> _Data provided_:
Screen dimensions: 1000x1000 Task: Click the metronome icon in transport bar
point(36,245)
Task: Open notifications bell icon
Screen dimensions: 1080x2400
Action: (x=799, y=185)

> _Goal_:
Rewrite the listing above, replacing each "icon" with "button" and leaving everything else unchanged.

> _The answer_:
Screen dimensions: 1000x1000 Task: Click the metronome button in transport bar
point(36,245)
Task: Open notifications bell button
Screen dimensions: 1080x2400
Action: (x=799, y=185)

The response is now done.